Он возникал на кафедре, скрестивши на груди руки и как бы повторяя свой портрет, написанный Врубелем. К лекциям он не успевал подготовиться и, не смущаясь, затевал рассказы о случаях с символистами. Тут шли байки об Эллисе-Кобылинском[26], отрубавшем хвост дьявола (всерьез) и пускавшем дым изо рта, имитируя открываемую дверь трактира в мороз (шуточное), или о Бальмонте, который упал со второго этажа и после этого стал писать гораздо лучше. О здравствующем в Москве Андрее Белом он не говорил, но подпускал в его адрес намеки и шпильки. А когда иссякали анекдоты, то просто читал свои новые стихи: «Над всякими, над Ассурбанипаллами…». И у Брюсова в аудитории, настроенной смешливо и легкомысленно, всегда было полным-полно. Нет, он был честолюбив, жаждал быть «с веком в ногу», но чиновником он не был!
В Восточном институте дело обстояло совсем не так. Там были классы. Мы сидели за партами. Это напоминало школу. Посещение лекций и уроков по языку считалось обязательным. Нас было мало — двенадцать человек, каждый на виду.
Японский язык преподавал нам Н. М. Попов-Татива. У него была особая система, она называлась фразеологией. Были заготовлены постепенно усложняющиеся разговорные предложения. Мы их зубрили. Попутно мы разбирали грамматическую и синтаксическую структуру каждой фразы и получали дополнительную порцию слов. Мое постоянное общение с тремя Кимами стало лучшей практикой, и, к удовольствию Попова, я очень скоро стал разговаривать с ним по-японски.
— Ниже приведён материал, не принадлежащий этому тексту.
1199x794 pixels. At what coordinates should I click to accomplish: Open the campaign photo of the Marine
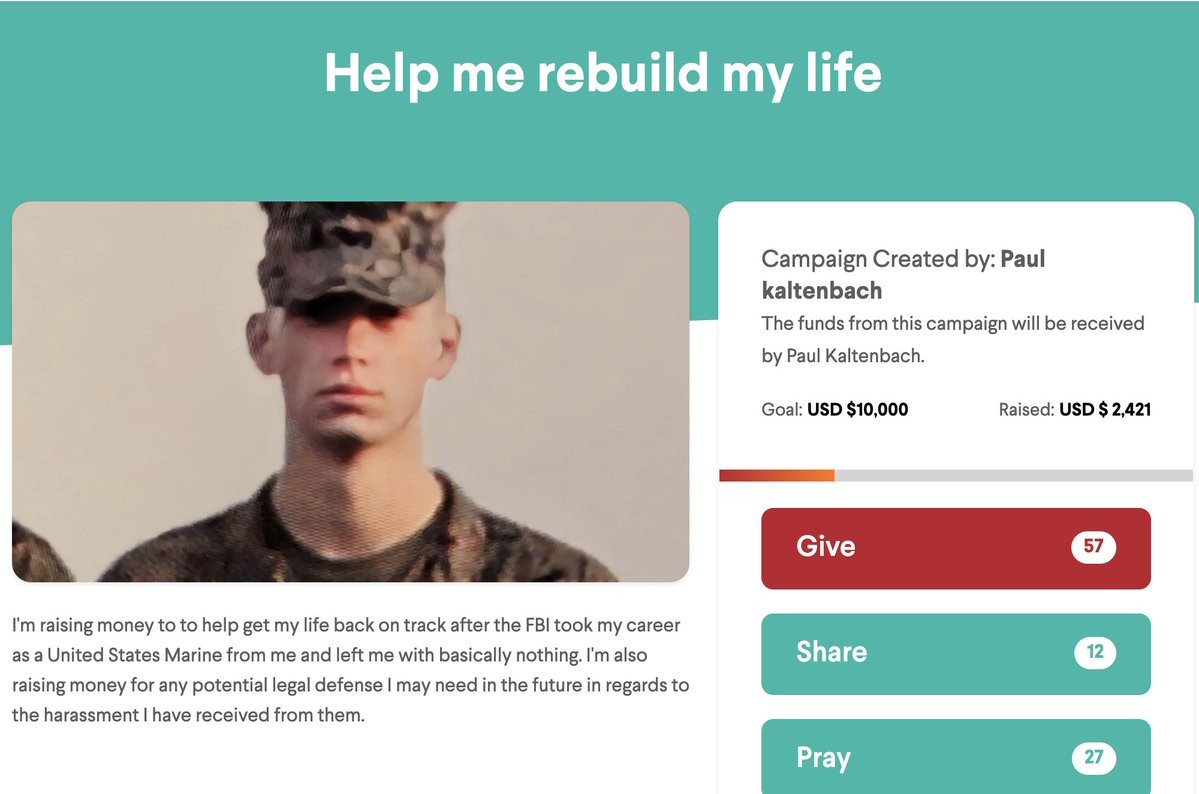pos(350,392)
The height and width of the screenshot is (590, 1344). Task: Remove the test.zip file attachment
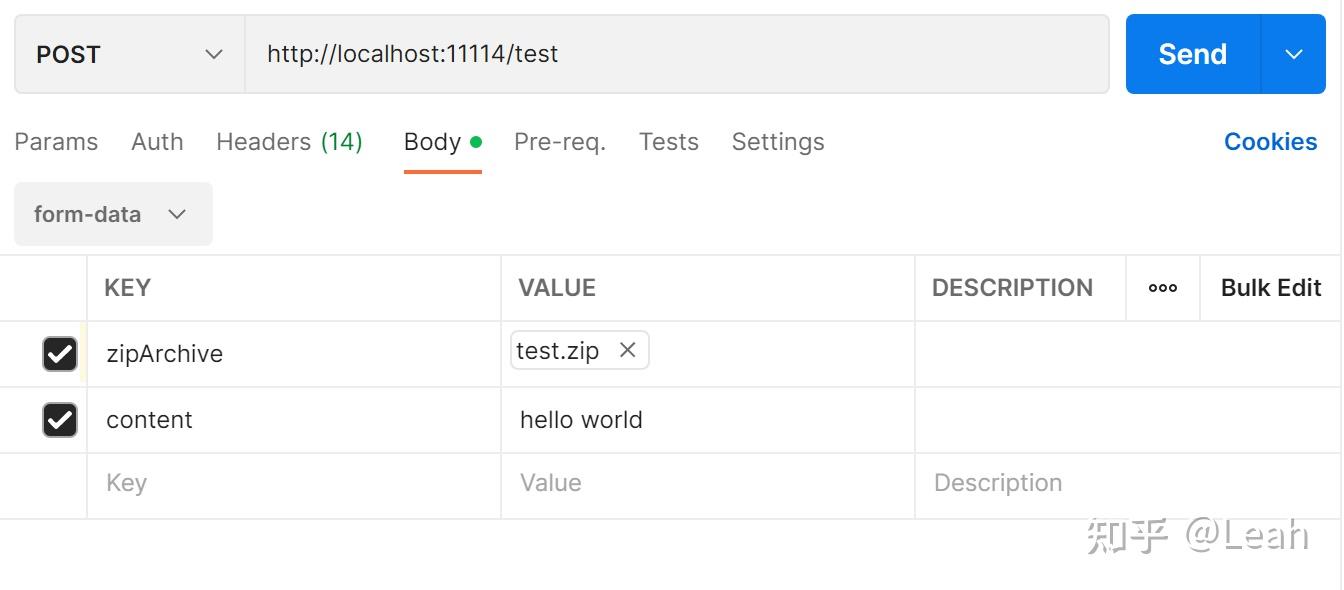tap(628, 350)
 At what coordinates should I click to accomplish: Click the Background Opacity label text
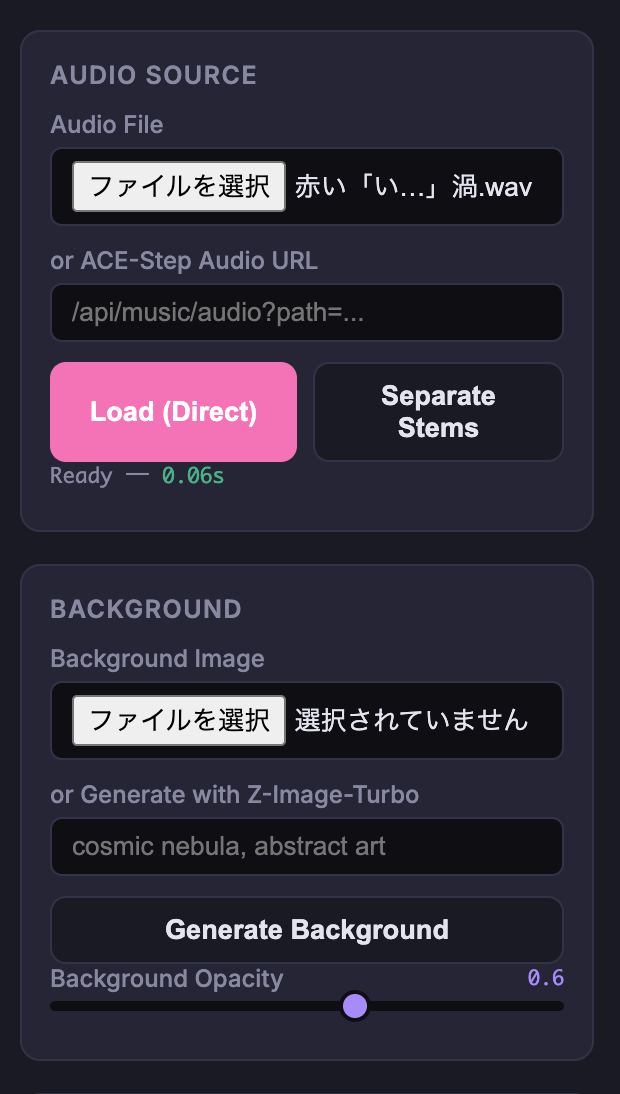point(167,978)
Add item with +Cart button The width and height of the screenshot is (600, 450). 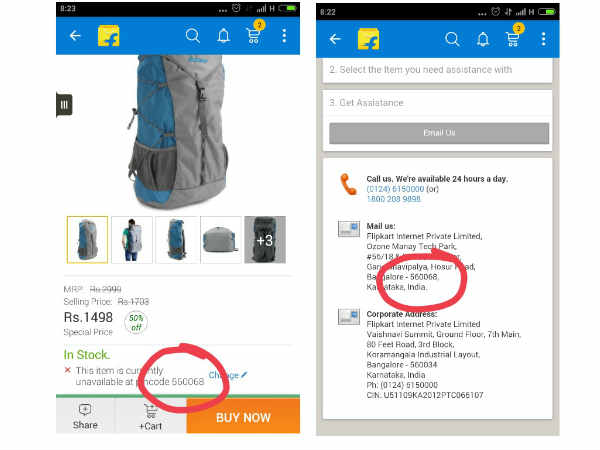tap(150, 417)
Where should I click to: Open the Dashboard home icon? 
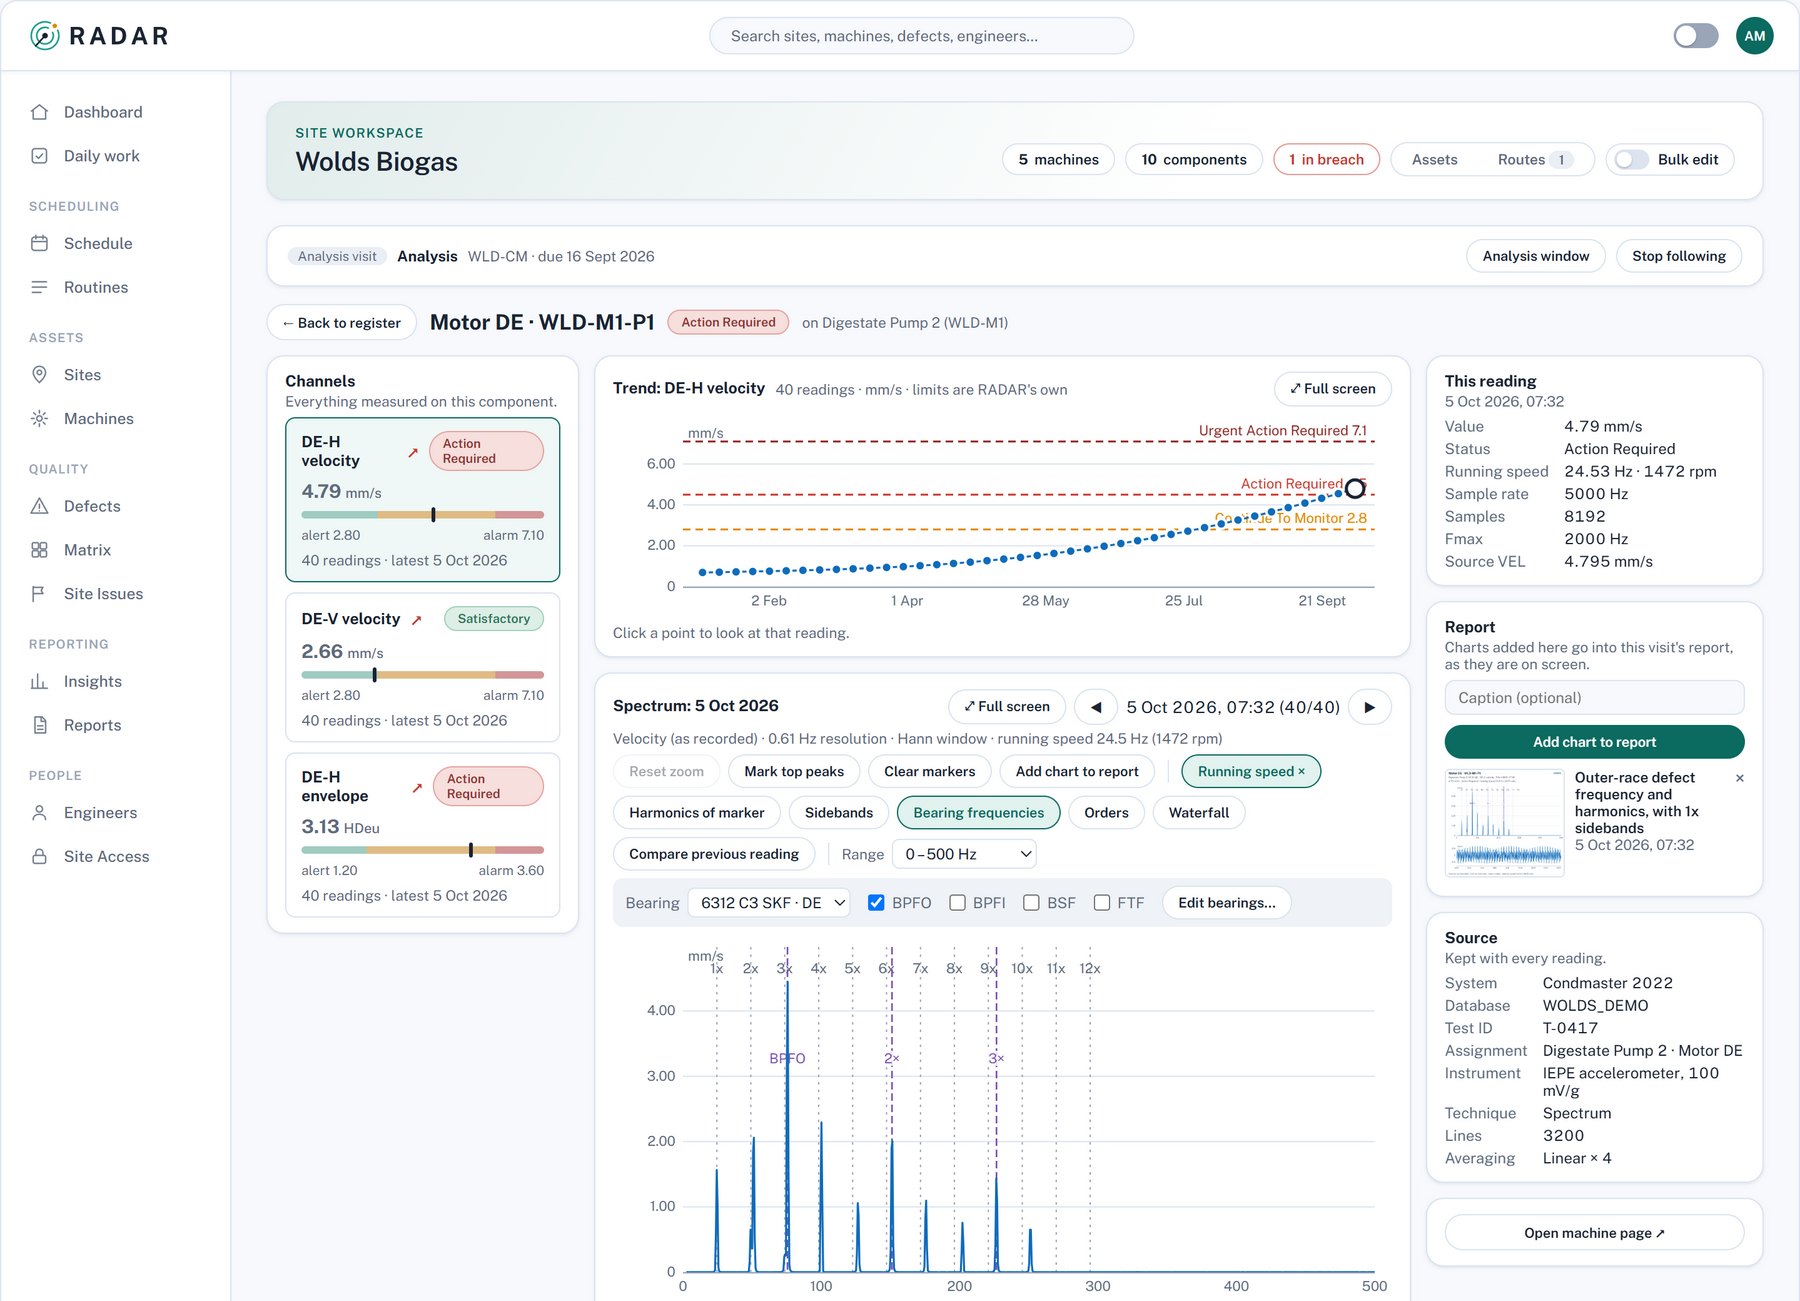click(x=39, y=112)
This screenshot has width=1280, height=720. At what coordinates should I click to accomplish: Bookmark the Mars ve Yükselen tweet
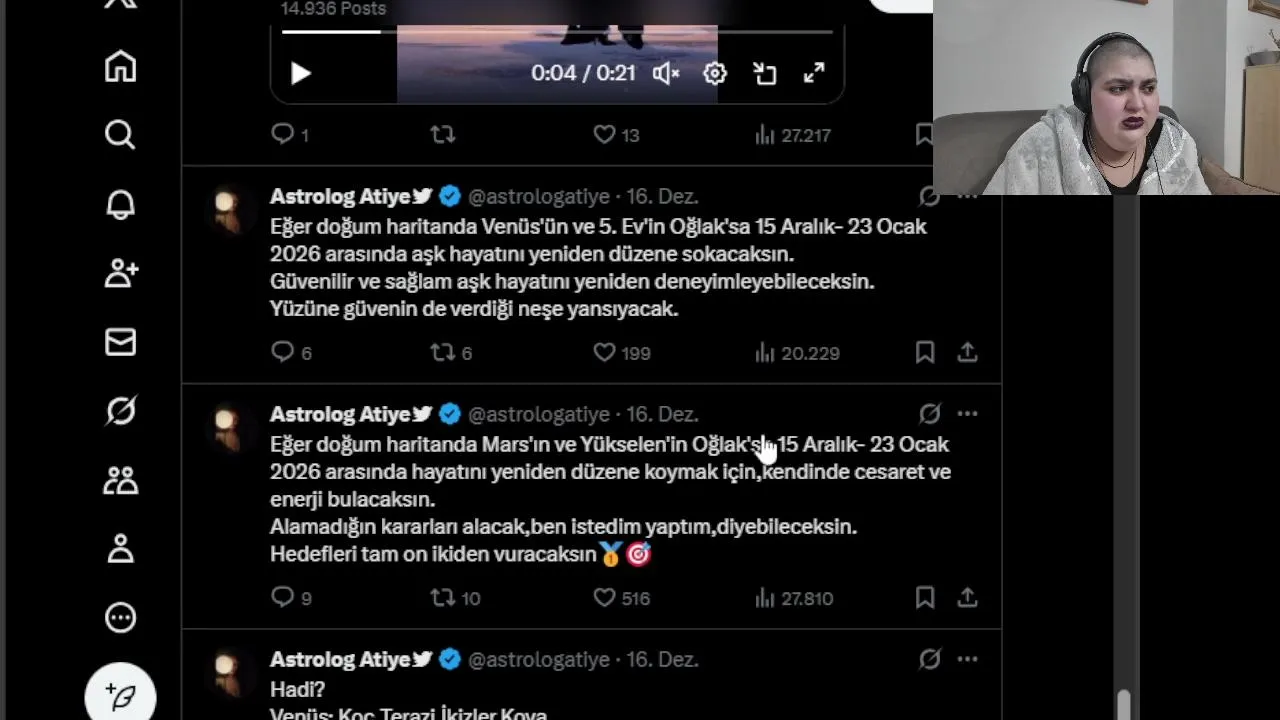pos(925,598)
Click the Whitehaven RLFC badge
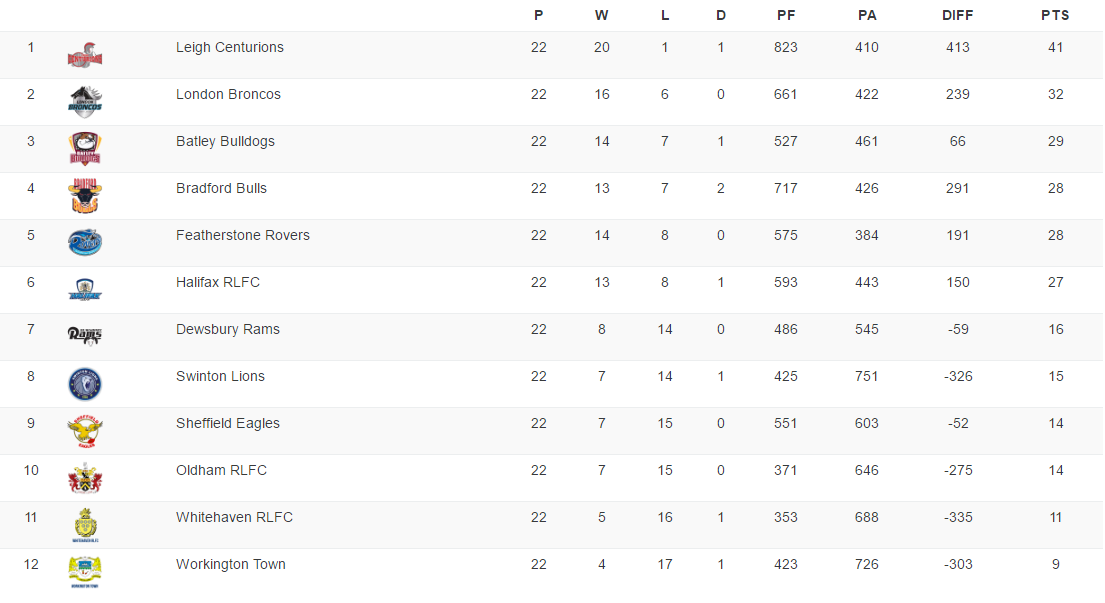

Хотя я уже совсем забыл японский язык, но многие предложения из фразеологии нашего преподавателя запомнились, кажется, на веки вечные! Разбуди хоть ночью, выпалю, как солдат:
— Го киген икхага де годзаимас?
— О каге де тайхен тася де годзаимас.
Это очень вежливая форма вопроса: как вы поживаете? И не менее вежливый ответ: Вашей тенью совершенно здоров.
Педагогическая жилка Попова-Тативы сказалась не только в целесообразном подборе фраз и оборотов, но и в том, что он умел заинтересовать самим процессом их изучения. Он не был ученым, исследователем языка, как, например, Н. Конрад[27] или Е. Поливанов[28].
Тут нельзя не напомнить об Евгении Дмитриевиче Поливанове, крупнейшем явлении в советской лингвистике. Несчетное количество языков и наречий народов Азии и Африки было исследовано им, систематизировано, определено, а в своих обобщениях он уходил далеко за рамки востоковедения. Судьба его была трагична: арестованный по навету подлецов в 1938 году во Фрунзе, куда приехал со своей обычной научно-исследовательской целью, он был расстрелян. Его имя на время стало запретным, но сейчас, полностью реабилитированный, он сам стал предметом пристального изучения. В 1965 году в Самарканде состоялась всесоюзная межвузовская конференция лингвистов, специально посвященная Е. Д. Поливанову. Сокращенно ее так и называли — поливановская конференция, и основной доклад В. В. Иванова на ней был — «Поливанов и мировое языкознание».
Первая работа Поливанова, с которой я познакомился, была напечатана в 1921 г. в 1-м выпуске Сборников по теории поэтического языка (ОПОЯЗ) — «По поводу звуковых жестов японского языка». Поливанову было тогда, если не ошибаюсь, не более 25 лет.
Этот блистательный лингвист и Н. Конрад, ныне академик, возглавили ленинградскую школу японоведения, гораздо более яркую, чем наша московская (Попов-Татива, М. Г. Попов, Поливанов).
Николай Михайлович Попов-Татива по складу своему был скорее журналистом, литератором, влюбленным в страну, которую он изучал. Его очерки и статьи опубликованы в дореволюционных «Морских сборниках». Со студентами он сразу наладил хорошие, дружеские отношения. Жил он в одной из пристроек нашего института и любил, когда мы к нему заходили. Его рассказы о Японии были наполнены живыми черточками быта, а о народе он говорил, подчеркивая удивительное соединение поэтичности японцев и их практицизма, поразительную быстроту в освоении современной цивилизации и техники с неколебимой привязанностью к традициям: японец всегда японец, каким бы европейцем он ни стал.
Я пробовал переводить японские танки и обычно показывал их Николаю Михайловичу. Лаконичная образность этих своеобразных поэтических миниатюр требовала расшифровки, без нее ничего не было понятно. Например: «ни симиру о кация содзи ни юби но ато» (о, проникающий в душу ветер, это работа маленьких пальчиков в содзи). Как это понять?